The history of art is full of illustrious examples of this type, I remember only one, very famous: the Basket of fruit by Caravaggio, kept at Ambrosiana Picture Gallery. Isn't it instinctive to reach out and grab one of the grapes that protrude from the basket?
The grapes… after the exhibition I had the desire to open a wine that I brought here to Rome from Tuscany. A wine that has a basic affinity with what I have just seen: the fidelity to reality.
And in fact this is the intention behind and inside the bottle of Zenobito 2015 dell 'La Piana farm, in the heart of the island of Capraia; among other things, a place that is another example of fidelity, in this case to the truest concept of an island: authentic, even harsh, not comfortable at all costs and therefore not for everyone, not unconditionally bent on tourism, with a sea wonderful and steep paths scented with Mediterranean scrub.
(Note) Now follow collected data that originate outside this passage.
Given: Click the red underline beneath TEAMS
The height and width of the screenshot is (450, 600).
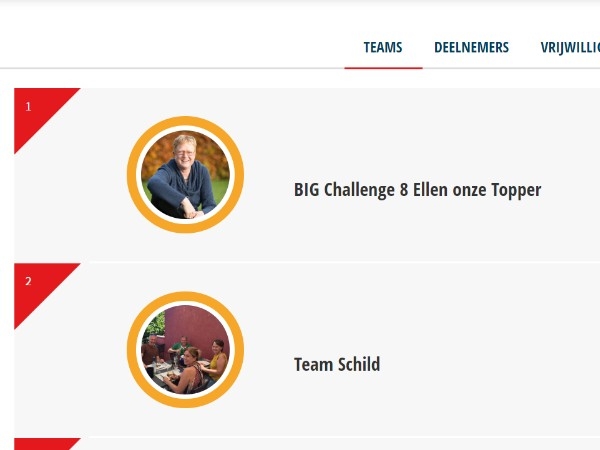Looking at the screenshot, I should [383, 68].
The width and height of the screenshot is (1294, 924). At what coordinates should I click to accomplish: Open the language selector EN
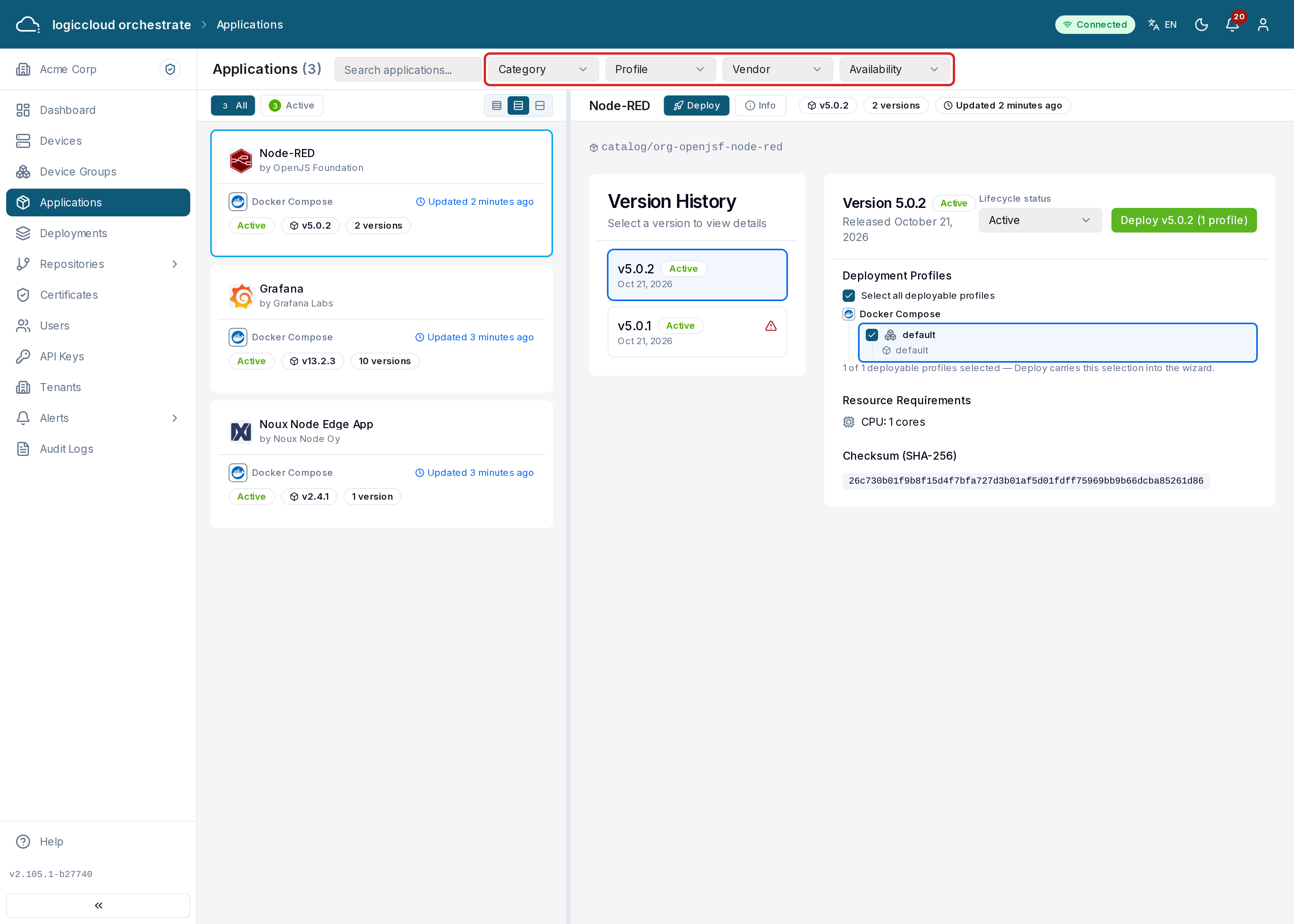(x=1163, y=25)

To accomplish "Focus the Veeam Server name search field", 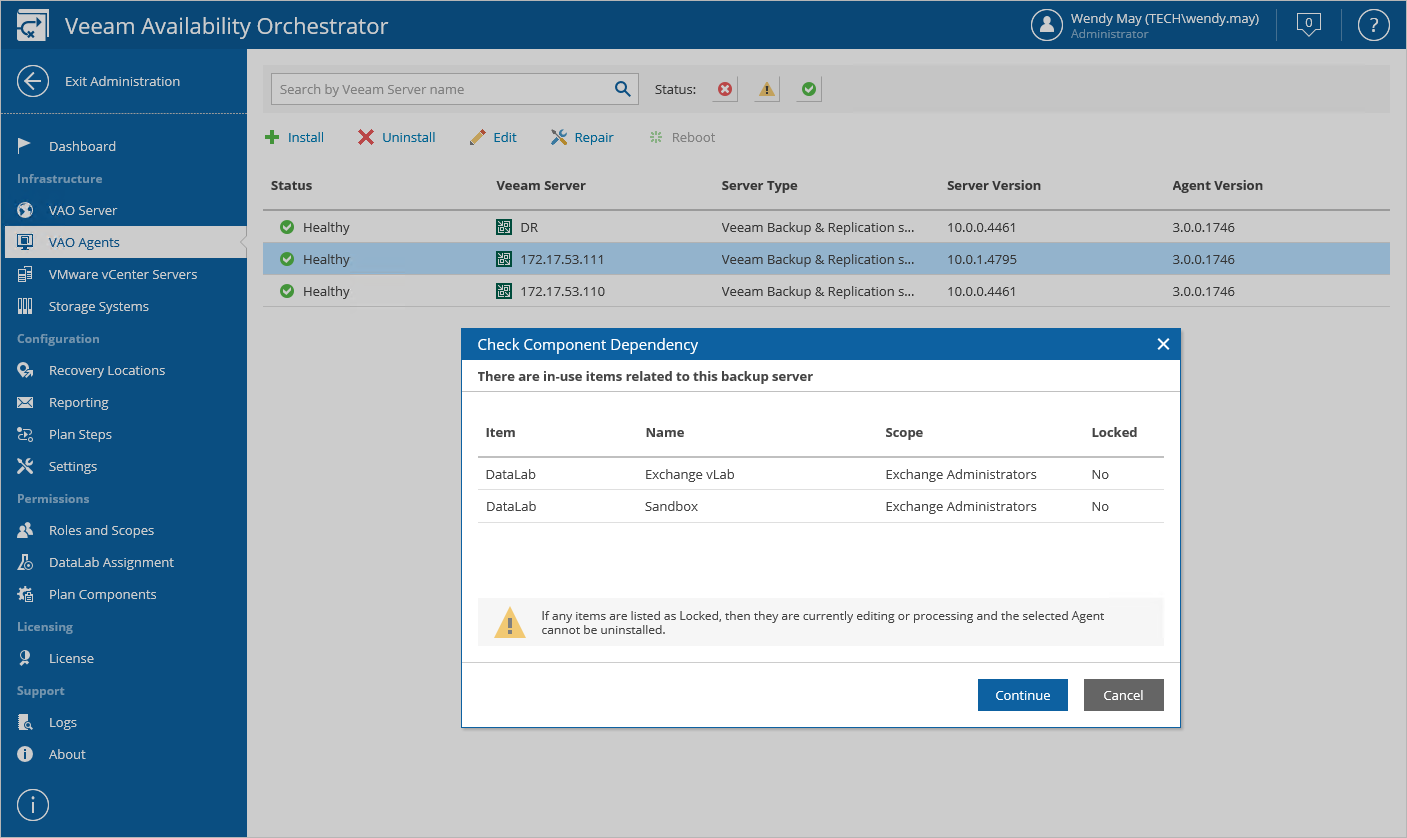I will pos(440,89).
How can you not love Capraia?
The wine estate, the only one on the island, is part of a wider project for the protection of the territory undertaken in 2000 by the Bollani family, which recovered the agricultural memory of the places, restored the old terraced vineyards, the dry stone walls and saved the heritage of native species from the advance of the Mediterranean scrub, after the closure of the penal colony hosted on the island. Since 2015 the grapes, which were previously transported to the island of Elba, have been vinified in the former prison workshop, renovated for the purpose.
This blend of Ciliegiolo and Colorino is truly a beautiful wine, aged for one year in terracotta amphorae.
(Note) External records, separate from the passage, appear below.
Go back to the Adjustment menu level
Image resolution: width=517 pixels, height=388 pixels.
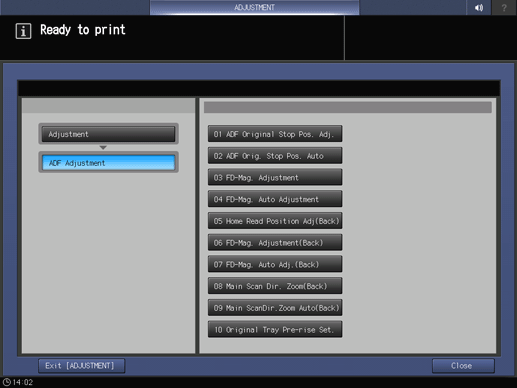tap(108, 134)
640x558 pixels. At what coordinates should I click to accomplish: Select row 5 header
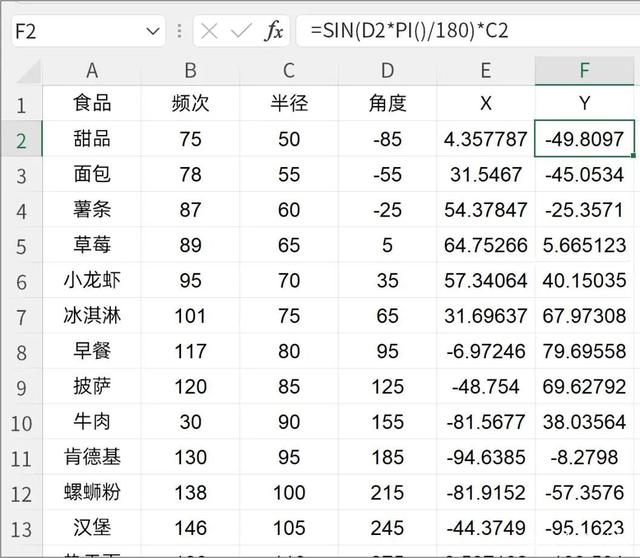coord(21,246)
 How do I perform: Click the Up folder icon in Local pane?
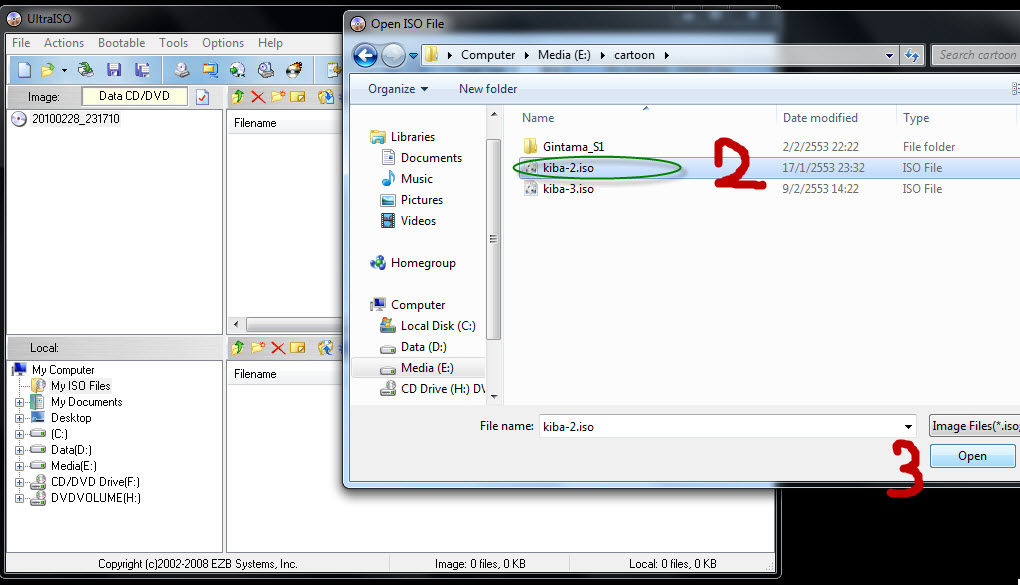[237, 347]
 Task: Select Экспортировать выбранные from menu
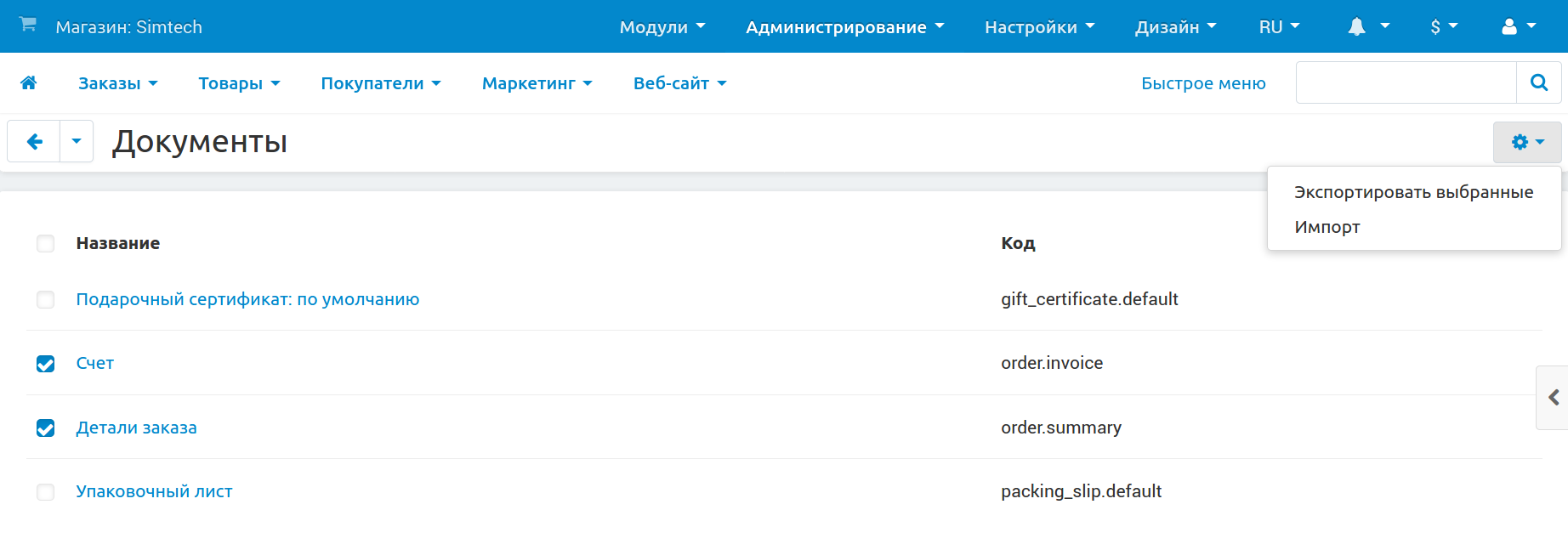[1413, 192]
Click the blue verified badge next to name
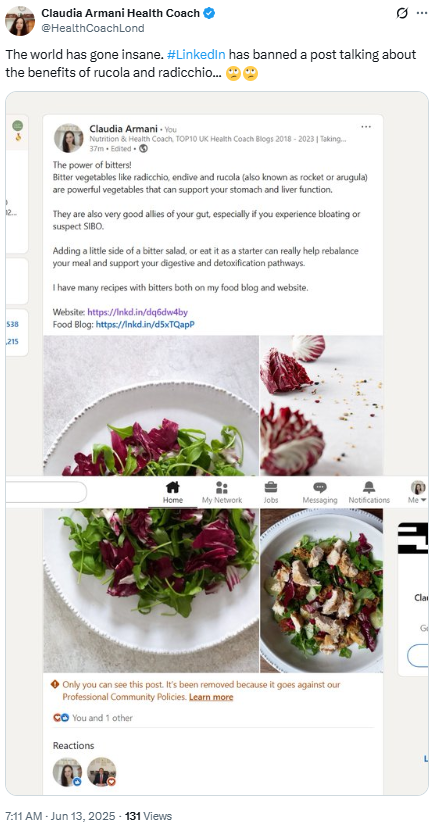 pyautogui.click(x=209, y=14)
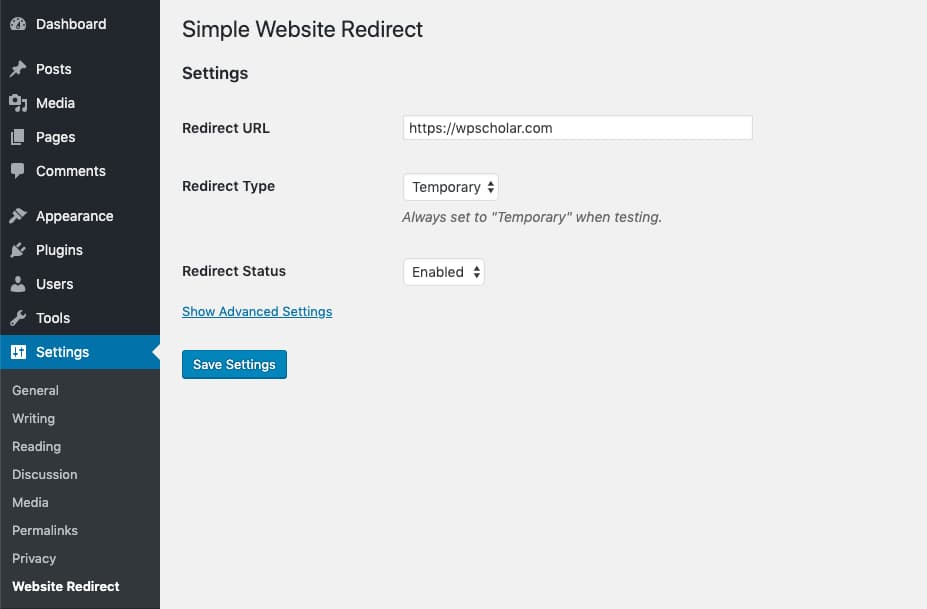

Faithfulness to reality as a common thread I said, here it is: it lies in being able to transmit the characteristics of the vine unaltered thanks to a material such as terracotta, which allows the wine to breathe but which does not give any flavor, unlike wood. And in the glass, in fact, the typical red fruits of Ciliegiolo are alive and fragrant, accompanied by the aromas of spontaneous herbs, the tannins are light, the fruity trail remains for a long time; a red that I would rejoice with joy on a summer evening, perhaps on a terrace overlooking the rocks of a calm island, perhaps while a skilled swimmer emerges from the water, taking off her cap and relaxing under the last rays of the sun, serene.